Rome (AsiaNews) – He was a “humble but extraordinary pastor who was dedicated to his community and had out of the ordinary energy and vitality,” said Fr Giancarlo Politi, a missionary with the Pontifical Institute for Foreign Missions and a China expert, as he remembered Mgr Joseph Meng Ziwen, bishop of Nanning (Guangxi), who passed away last Sunday at the age of 103 as a result of a liver tumour. He was the oldest prelate in the whole of China.

Father Politi told AsiaNews that the bishop “was someone who up to three years ago still said mass every Sunday in three different parishes without sparing himself.” His coadjutor, Mgr John Baptist Tan Yanchuan, will celebrate the funeral tomorrow.

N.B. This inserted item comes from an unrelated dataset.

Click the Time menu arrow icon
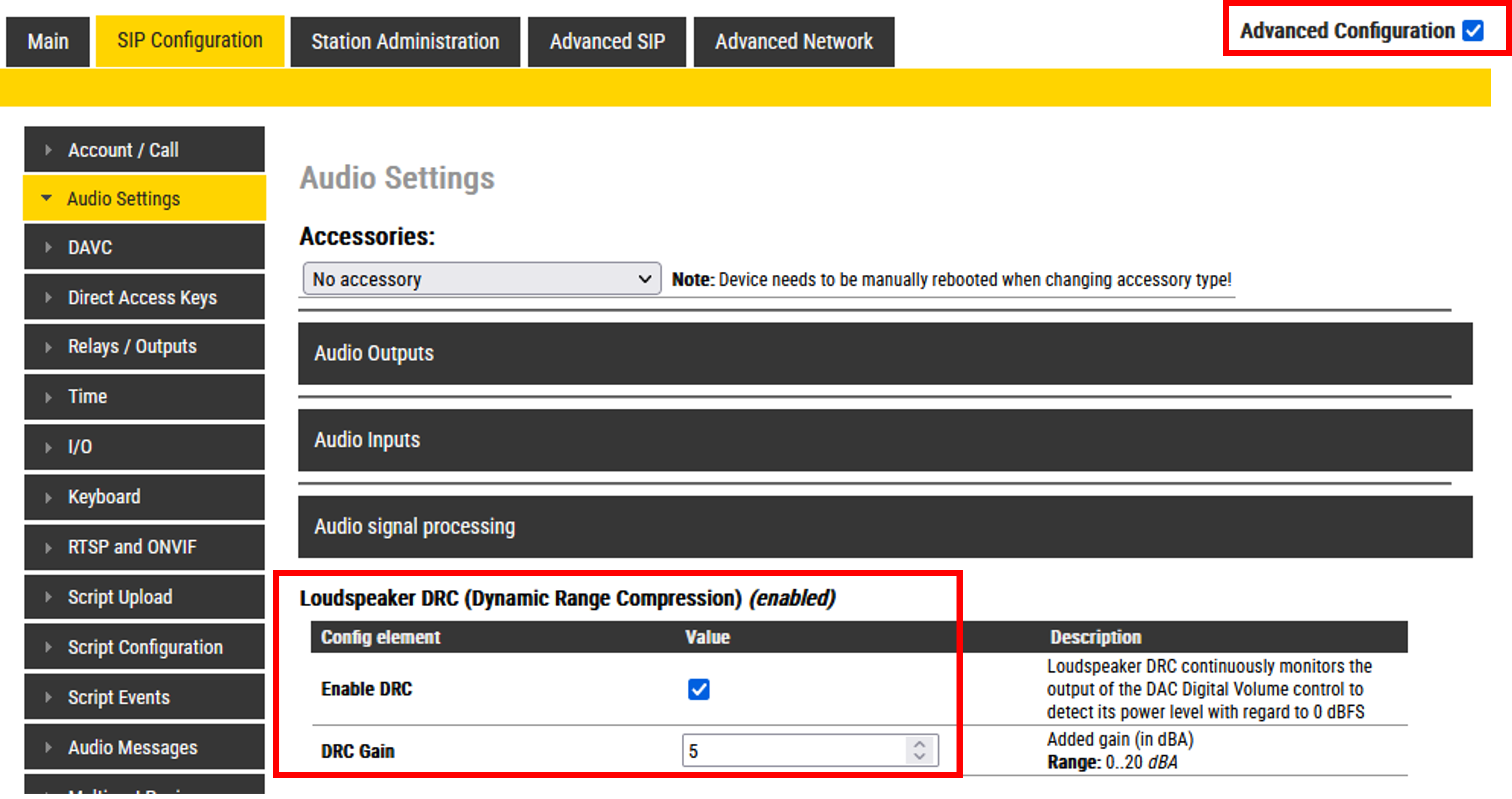The width and height of the screenshot is (1512, 799). [x=48, y=397]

Born into a non-Catholic family on March 19, 1903, in Hengling, Bishop Meng was baptised as a youth. When he was 18 years old he spent eight years at a minor seminary. After studying six years of theology and philosophy at the major seminary in Penang, Malaysia, he was ordained into the priesthood in Nanning in 1935.

After the Communist revolution he was accused of collaborating with the Kuomintang and sent to a laogai (reform through labour) camp in the early fifties and released in 1957.

Upon his release that year, he resumed work at a church in Nanning, where, thanks to his medical training, he set up and ran a clinic, but was re-arrested the following year charged with helping the enemies of the Revolution. He was eventually released in 1970.

In the 1980s, Bishop Meng was able to reclaim some Church property and rebuild churches. He recruited young Catholics as nuns and seminarians to help in evangelisation work. “Bringing Christ to the world” remained his lifelong goal.

He was ordained bishop by the Holy See in 1984, but the Communist regime refused to accept his appointment. To avoid problems for his community he always signed diocesan papers as a simple priest. For his parishioners, he was affectionately known as lao shenfu, the old priest.

Father Politi remembers that the prelate “always led humble life. Although he could not call himself bishop he was always relatively free to move around Guangxi to visit small Christian communities and lived quietly. Here, there never were any of the open clashes with the Church as elsewhere in China”. The recent arrests on December 27 of nine priests in Baoding, in the central province if Hebei, are an example of this open conflict.

Bishop Meng’s death follows the passing of four official bishops, all in the last month. Whether official or not, prelates are getting older and the tense situation between the Patriotic Association (which seeks to control appointments) and the Vatican have made new nominations a thorny issue for the whole Church in China.

Father Politi is quite pessimistic about the future. “I can’t see any chance of solving the issue in the near future. The Communist Party only wants to maintain its power and thus must maintain the status quo”.

Yet, even though Sino-Vatican relations are difficult, “the life of the Church in the country is growing despite everything,” he said.